In its 2012 Arizona v. U.S. decision, the Supreme Court articulated the scope of federal power in the immigration.[103] Although Justice Kennedy’s opinion for the majority was intended as a statement of law, rather than a statement of policy, his words outline some of the reasons why federally mandated E-Verify is needed. “Immigration policy can affect trade, investment, tourism, and diplomatic relations for the entire Nation, as well as the perceptions and expectations of aliens in this country who seek the full protection of its laws. . . It is fundamental that foreign countries concerned about the status, safety, and security of their nationals in the United States must be able to confer and communicate on this subject with one national sovereign, not the 50 separate States.”[104]


Mandatory E-Verify would not impose greater burdens than the existing employment verification system. Many commentators on immigration forget that Congress has long required I-9 verification—a cumbersome paper-based process compared with an electronic system like E-Verify. In the Lozano case, the Third Circuit found the City of Hazleton’s immigration-related laws preempted because the city did not provide the same type of safe harbor as the federal government in its I-9 program.[105] “By making the I–9 system a uniform national requirement, Congress limited the compliance burden on interstate corporations while facilitating uniform enforcement. A uniform system reduces costs for employers with multiple locations throughout the country by ensuring that the same human resources procedures can be used in all locations.”[106] A national E-Verify mandate would streamline compliance and allow Congress to create safe harbors, easing any burden on commerce imposed by a checkerboard of state and local laws.

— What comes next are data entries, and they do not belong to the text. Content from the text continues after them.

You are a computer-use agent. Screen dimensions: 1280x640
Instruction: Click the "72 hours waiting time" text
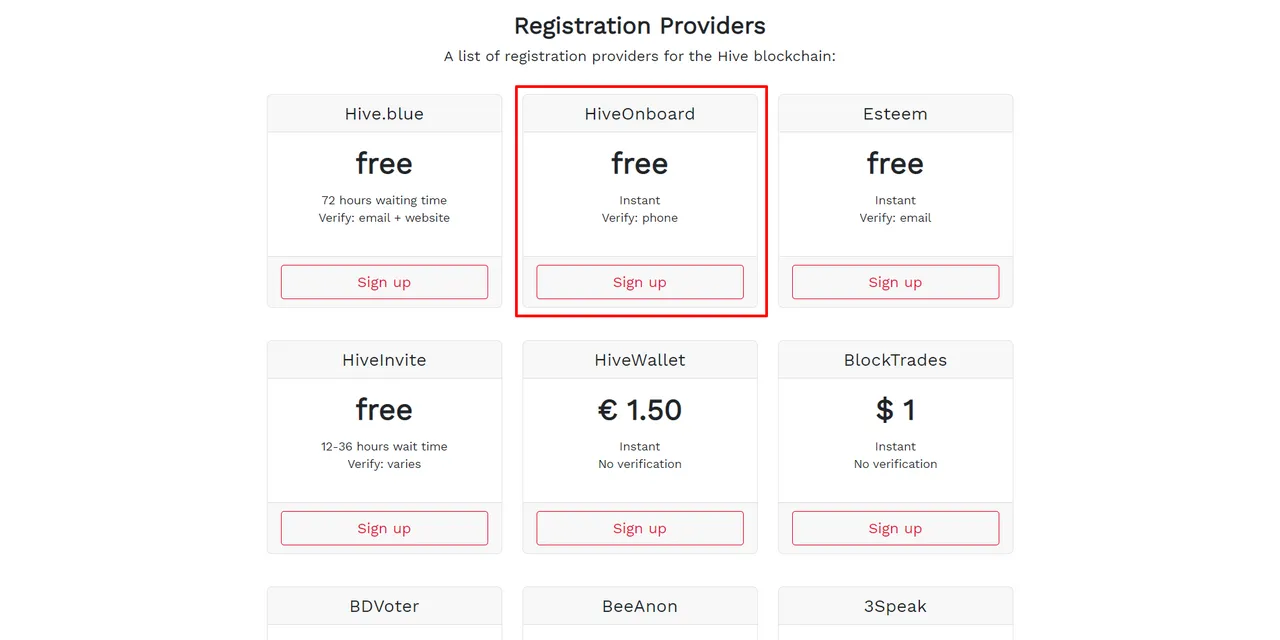384,200
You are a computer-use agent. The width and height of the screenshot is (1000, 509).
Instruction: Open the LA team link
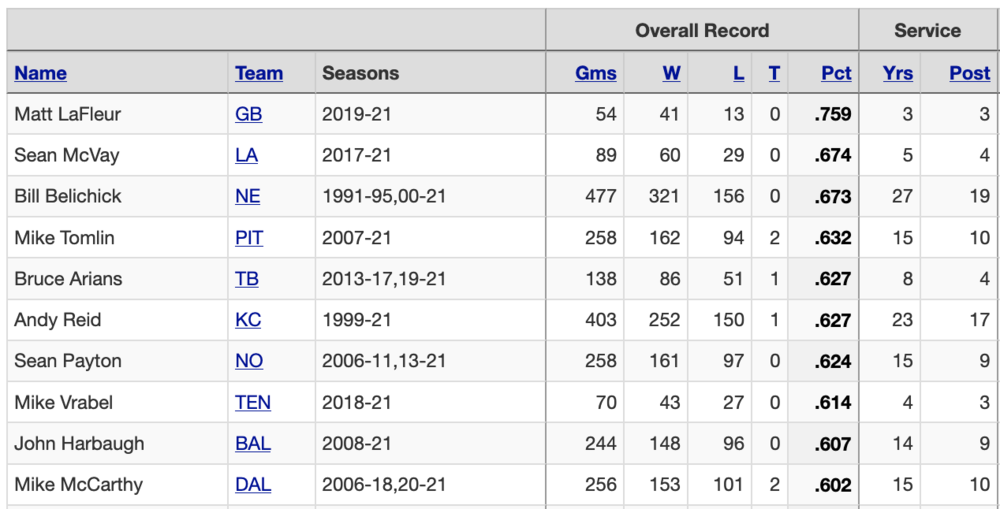click(x=247, y=155)

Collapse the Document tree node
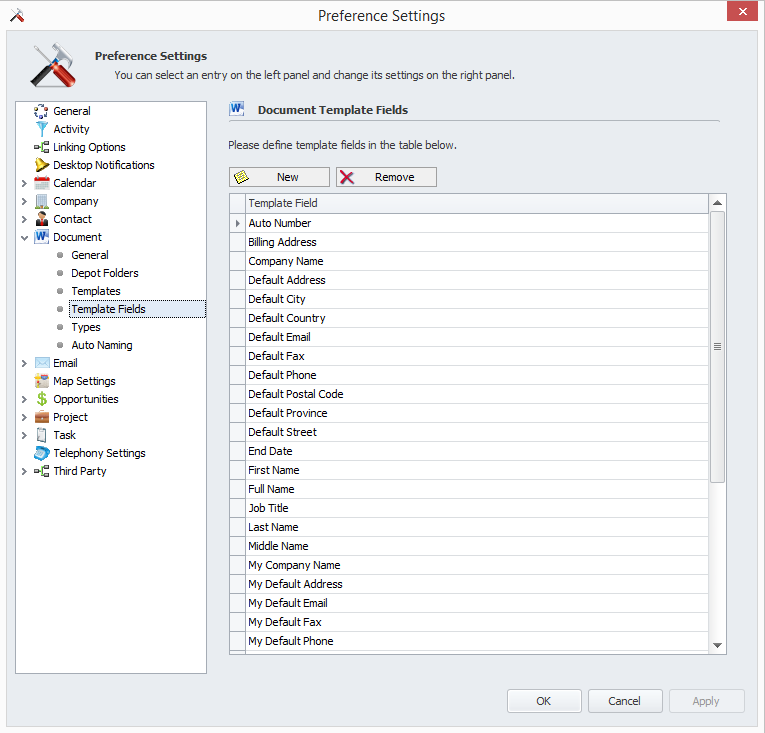point(24,237)
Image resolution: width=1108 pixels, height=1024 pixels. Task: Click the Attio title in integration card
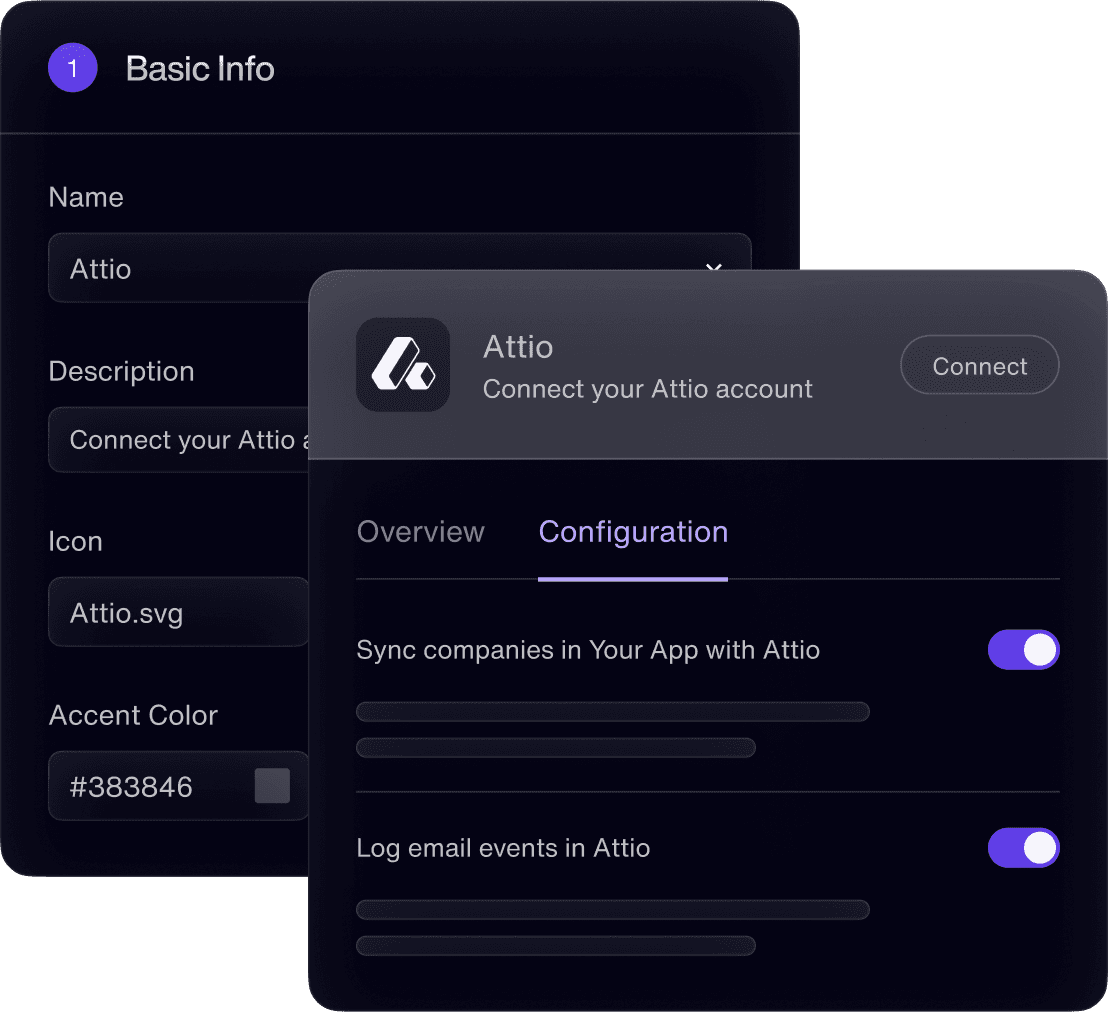517,347
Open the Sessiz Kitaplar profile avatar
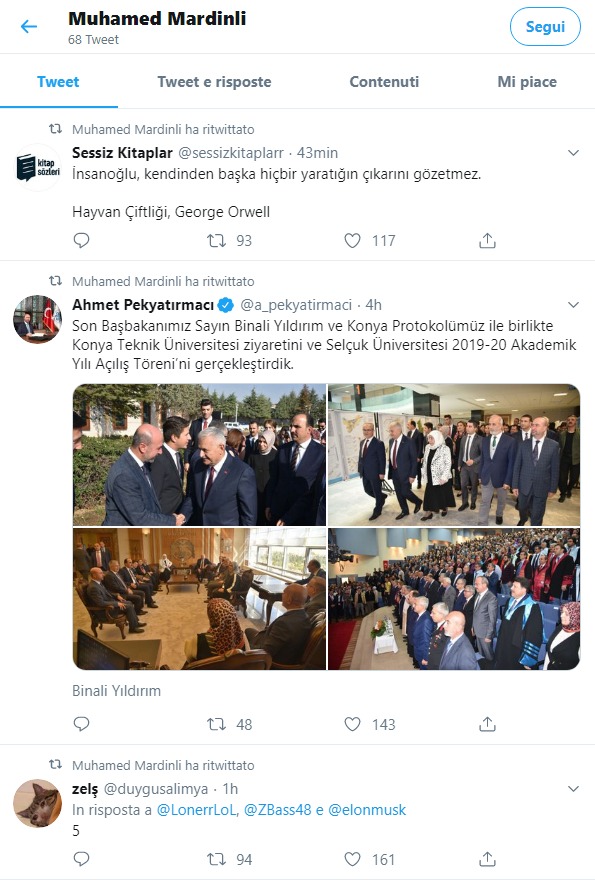This screenshot has height=883, width=595. click(x=38, y=168)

No system is flawless. Like any federally administered information system, there are inherent challenges with document verification and compliance.[107] Between April and June, 2008, the E-Verify system confirmed work-authorization for 54 percent of workers who were not authorized to work.[108] Slight misspellings or modest differences between information input from an I-9 form and the Social Security database can result in false negatives or false positives.[109]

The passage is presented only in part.